Stansfield was promoted to major in 1916, when Major General Harry Chauvel formed the ANZAC Mounted Division in Egypt, and was in charge of supplies during the operations of 1916–17, which defeated the Ottoman Turkish advance towards Suez. Stansfield rose to lieutenant colonel and Chauvel promoted him to be his Assistant Director of Supply and Transport for the Desert Mounted Corps from 1917. He was awarded the Distinguished Service Order in December 1917.

During 1918, Stansfield supplied the Desert Mounted Corps in the Jordan Valley and during the battle at Megiddo and the capture of Damascus and Aleppo. For his "continuous zeal and ability", Stansfield was appointed a Companion of the Order of St Michael and St George and was mentioned in despatches three times between 1917 and 1919.

Discharged in 1919, Stansfield returned to the Queensland State Railways.

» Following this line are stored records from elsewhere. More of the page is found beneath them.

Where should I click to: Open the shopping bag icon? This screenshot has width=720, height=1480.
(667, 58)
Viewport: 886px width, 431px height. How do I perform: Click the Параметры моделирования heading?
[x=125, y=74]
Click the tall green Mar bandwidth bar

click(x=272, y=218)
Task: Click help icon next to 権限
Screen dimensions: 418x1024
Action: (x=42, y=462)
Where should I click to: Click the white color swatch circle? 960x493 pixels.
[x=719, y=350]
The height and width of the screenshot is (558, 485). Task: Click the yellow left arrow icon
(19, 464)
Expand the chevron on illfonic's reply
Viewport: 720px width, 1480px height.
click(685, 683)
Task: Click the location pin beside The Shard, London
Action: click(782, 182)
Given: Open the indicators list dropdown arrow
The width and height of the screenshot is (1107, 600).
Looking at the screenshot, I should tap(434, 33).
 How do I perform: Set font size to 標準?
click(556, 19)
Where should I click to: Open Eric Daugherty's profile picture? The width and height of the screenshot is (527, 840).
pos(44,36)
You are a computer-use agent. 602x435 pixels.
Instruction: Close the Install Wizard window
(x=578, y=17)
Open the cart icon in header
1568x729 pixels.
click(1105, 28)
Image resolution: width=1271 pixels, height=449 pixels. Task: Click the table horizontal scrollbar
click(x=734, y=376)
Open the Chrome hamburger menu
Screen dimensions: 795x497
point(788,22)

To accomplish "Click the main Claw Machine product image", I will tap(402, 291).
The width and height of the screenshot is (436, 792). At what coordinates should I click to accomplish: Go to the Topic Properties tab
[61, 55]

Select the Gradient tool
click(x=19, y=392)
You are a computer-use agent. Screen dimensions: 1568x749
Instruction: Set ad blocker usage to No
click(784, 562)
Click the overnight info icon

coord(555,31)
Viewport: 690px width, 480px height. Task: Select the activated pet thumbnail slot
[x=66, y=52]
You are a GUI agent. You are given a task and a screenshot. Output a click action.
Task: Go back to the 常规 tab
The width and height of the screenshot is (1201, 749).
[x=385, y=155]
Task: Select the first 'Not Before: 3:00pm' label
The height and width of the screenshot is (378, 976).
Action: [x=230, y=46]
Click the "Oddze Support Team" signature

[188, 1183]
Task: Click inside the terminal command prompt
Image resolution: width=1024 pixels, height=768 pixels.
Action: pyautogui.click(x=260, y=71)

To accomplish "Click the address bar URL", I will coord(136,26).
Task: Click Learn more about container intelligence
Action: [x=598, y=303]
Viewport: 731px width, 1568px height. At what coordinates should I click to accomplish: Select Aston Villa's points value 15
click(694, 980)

Sir Harry Chauvel visited Brisbane later that year, and approached the head of Queensland's railways and convinced him to promote Stansfield to Inspector of Passenger Rolling Stock from 1920. During the Royal Visits of The Prince of Wales, Prince Henry and The Duke and Duchess of York in 1927 and 1934, Stansfield was the State Transport Officer for Queensland.

Stansfield joined the 1st Division, Australian Military Forces, in 1921. He was promoted from brevet major to lieutenant colonel in 1922. He was awarded the Colonial Auxiliary Forces Officers' Decoration. He retired in 1937 as honorary colonel, but returned again as Assistant Director of Remounts, Northern Command, in 1939, and as Liaison Officer for Civil and Military Defence, before finally retiring in 1941. Stansfield died on 19 May 1946.

==Family==
Stansfield married Amy Louisa Rogers in 1897 and they had five children.